Working data:
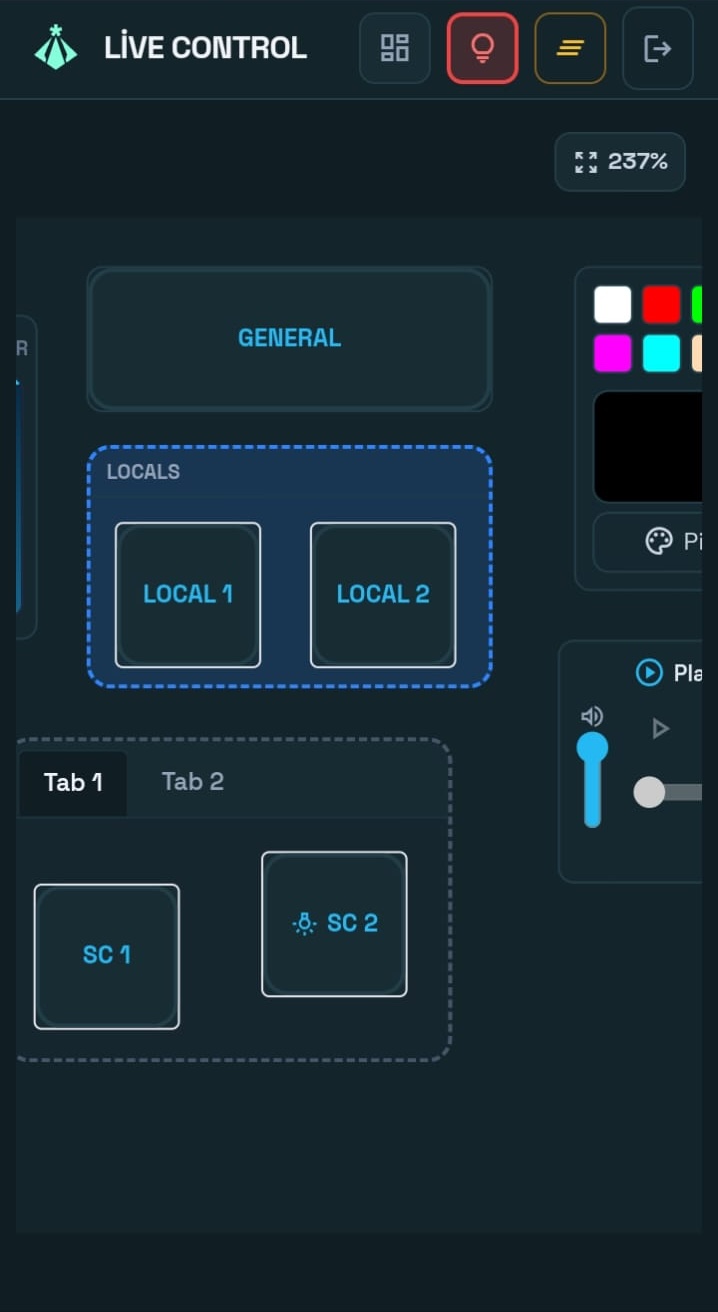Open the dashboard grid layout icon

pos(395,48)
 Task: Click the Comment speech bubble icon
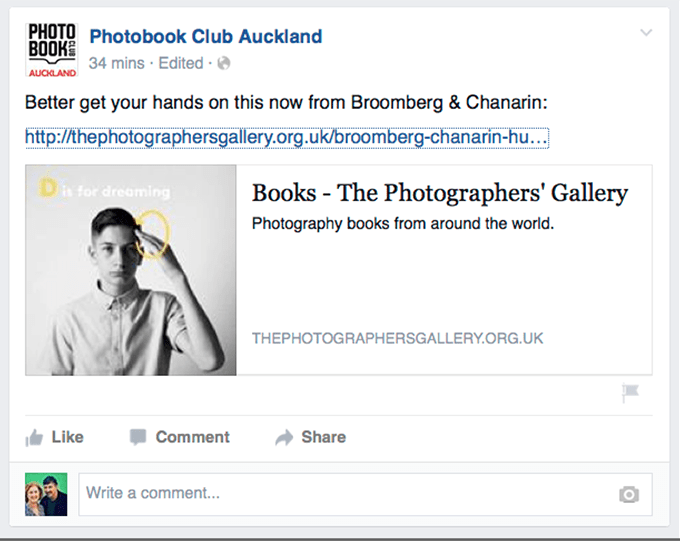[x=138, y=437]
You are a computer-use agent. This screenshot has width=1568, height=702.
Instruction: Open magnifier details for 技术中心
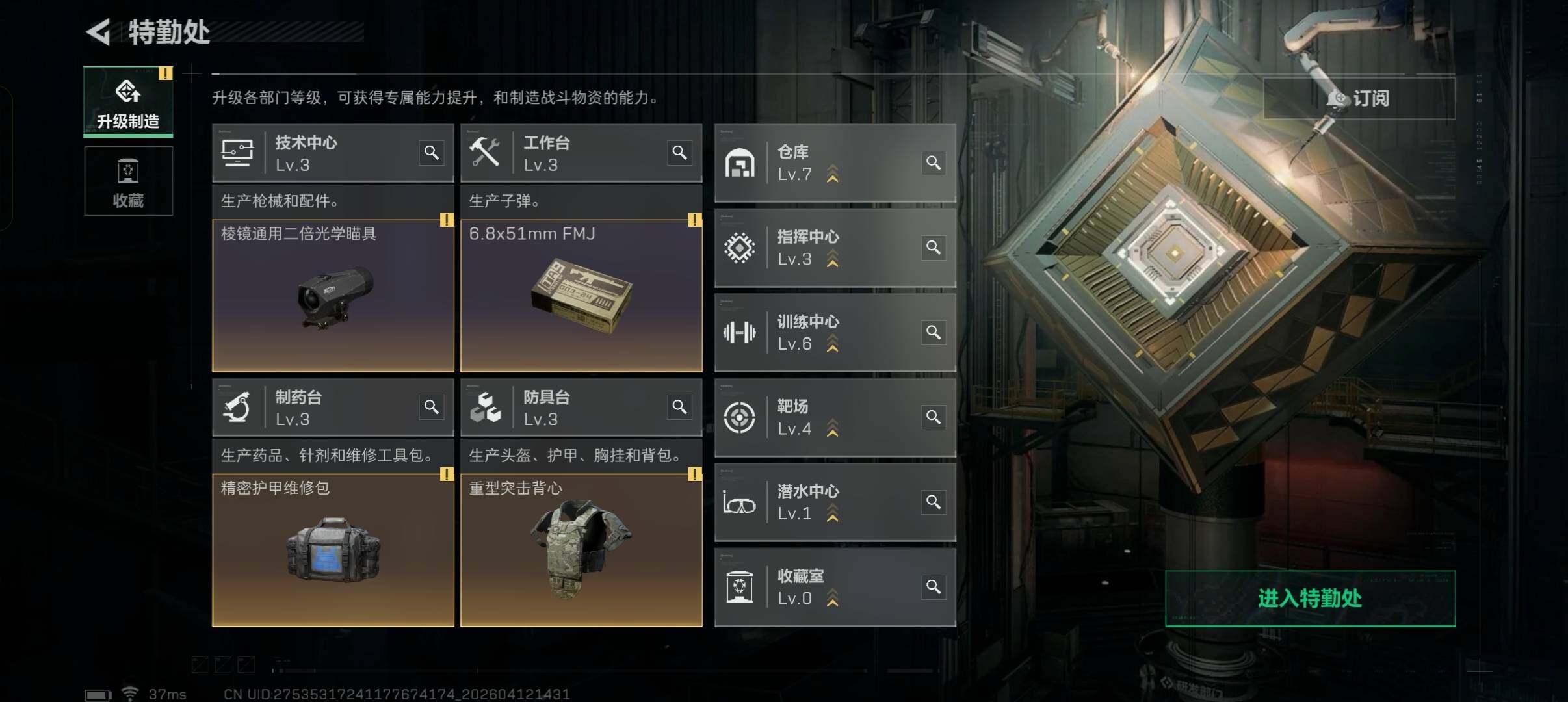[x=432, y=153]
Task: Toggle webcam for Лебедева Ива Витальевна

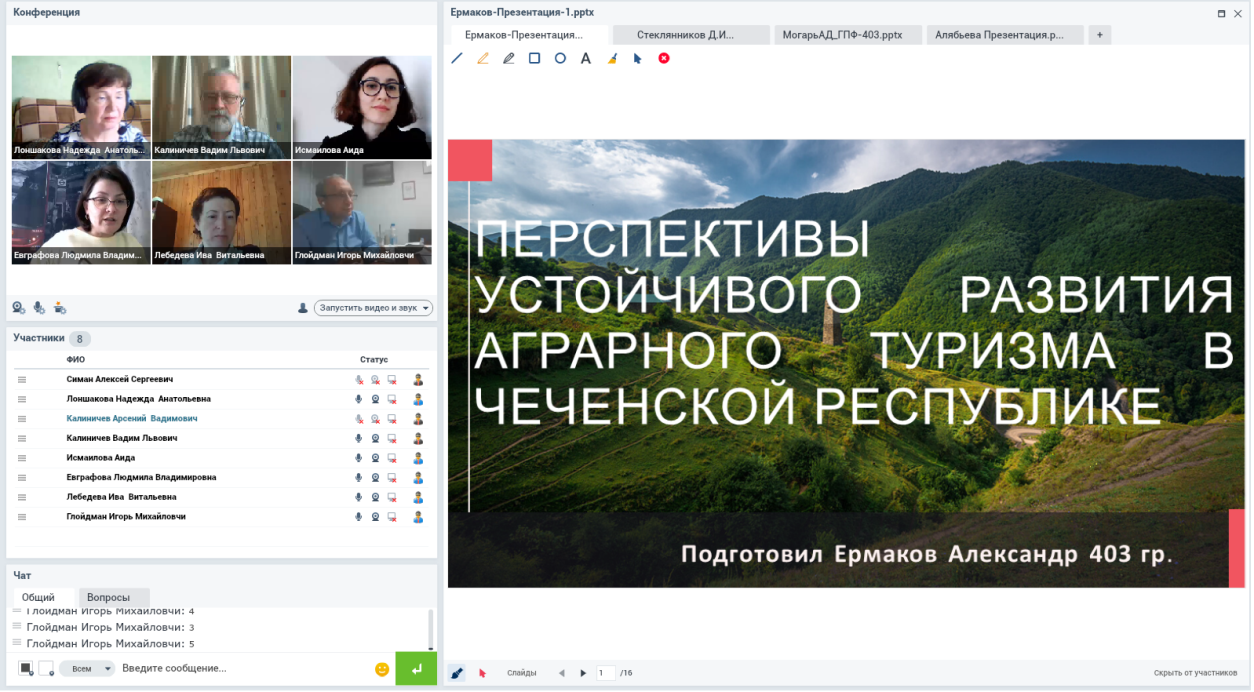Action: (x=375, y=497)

--

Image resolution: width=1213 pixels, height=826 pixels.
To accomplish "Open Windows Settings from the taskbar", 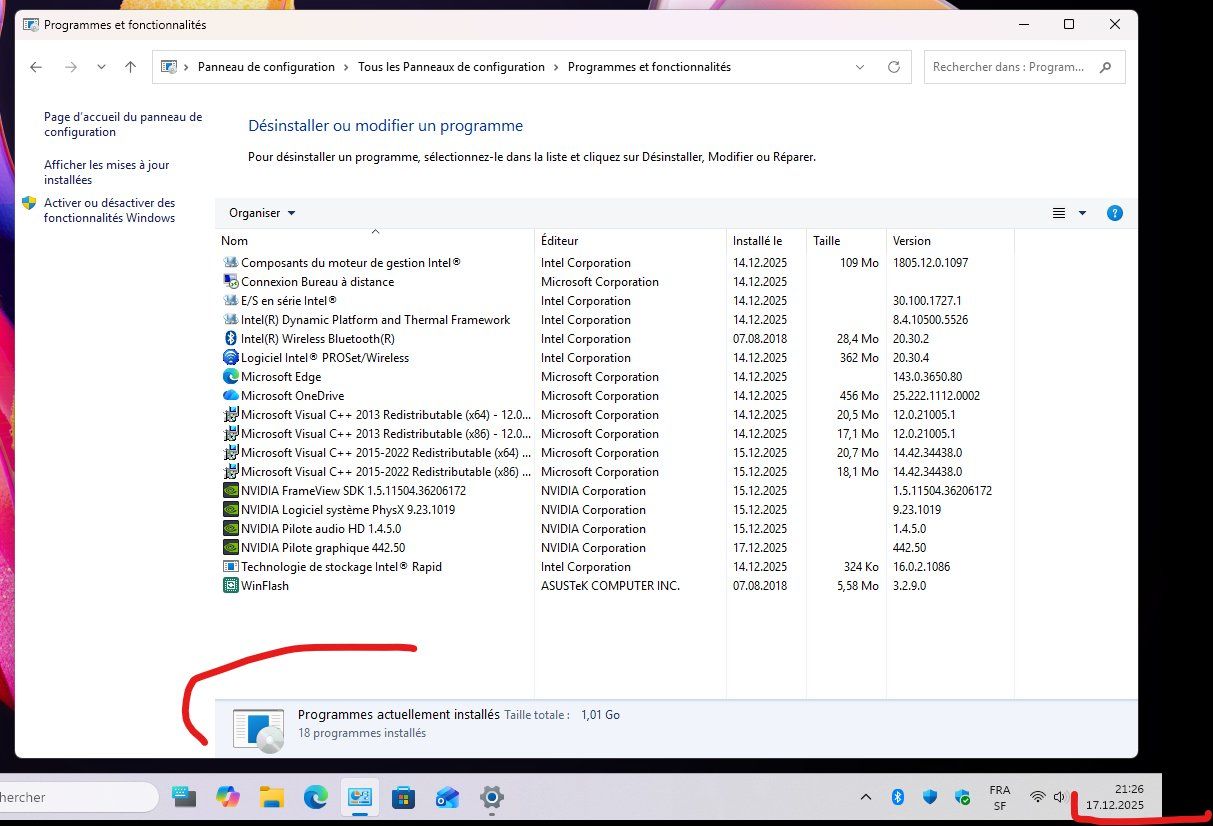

What the exercise asks: Each line above that falls between the line with "Image resolution: width=1213" and the line with "Windows Settings from" should be printed exactly, together with those two lines, but the pictures should not.

Response area:
Image resolution: width=1213 pixels, height=826 pixels.
To accomplish "Open Windows Settings from the taskbar", 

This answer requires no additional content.